_EXERCISE DIRECTIONS_
As soon as the line containing "You are a GUI" appears in the material below, start returning lines exactly, and end with the line containing "1512x784 pixels.".

_AVAILABLE DATA_
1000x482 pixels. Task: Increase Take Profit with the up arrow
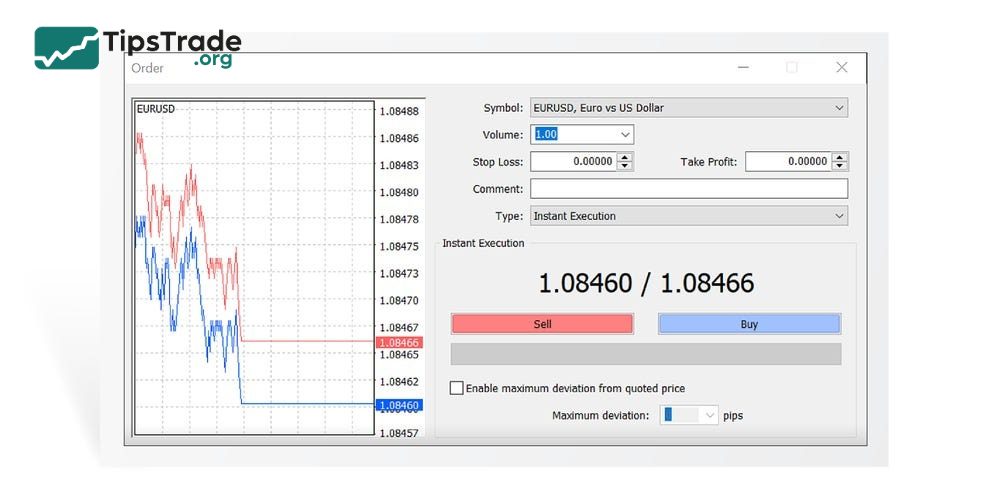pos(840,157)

==

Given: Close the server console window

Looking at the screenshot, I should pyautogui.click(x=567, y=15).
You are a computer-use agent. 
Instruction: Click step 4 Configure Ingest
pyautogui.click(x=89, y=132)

==

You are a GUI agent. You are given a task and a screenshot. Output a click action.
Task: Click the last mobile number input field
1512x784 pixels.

_RESPONSE TO THIS TASK_
You are a GUI agent. You are given a task and a screenshot. Output a click action.
Task: Click the last mobile number input field
1512x784 pixels.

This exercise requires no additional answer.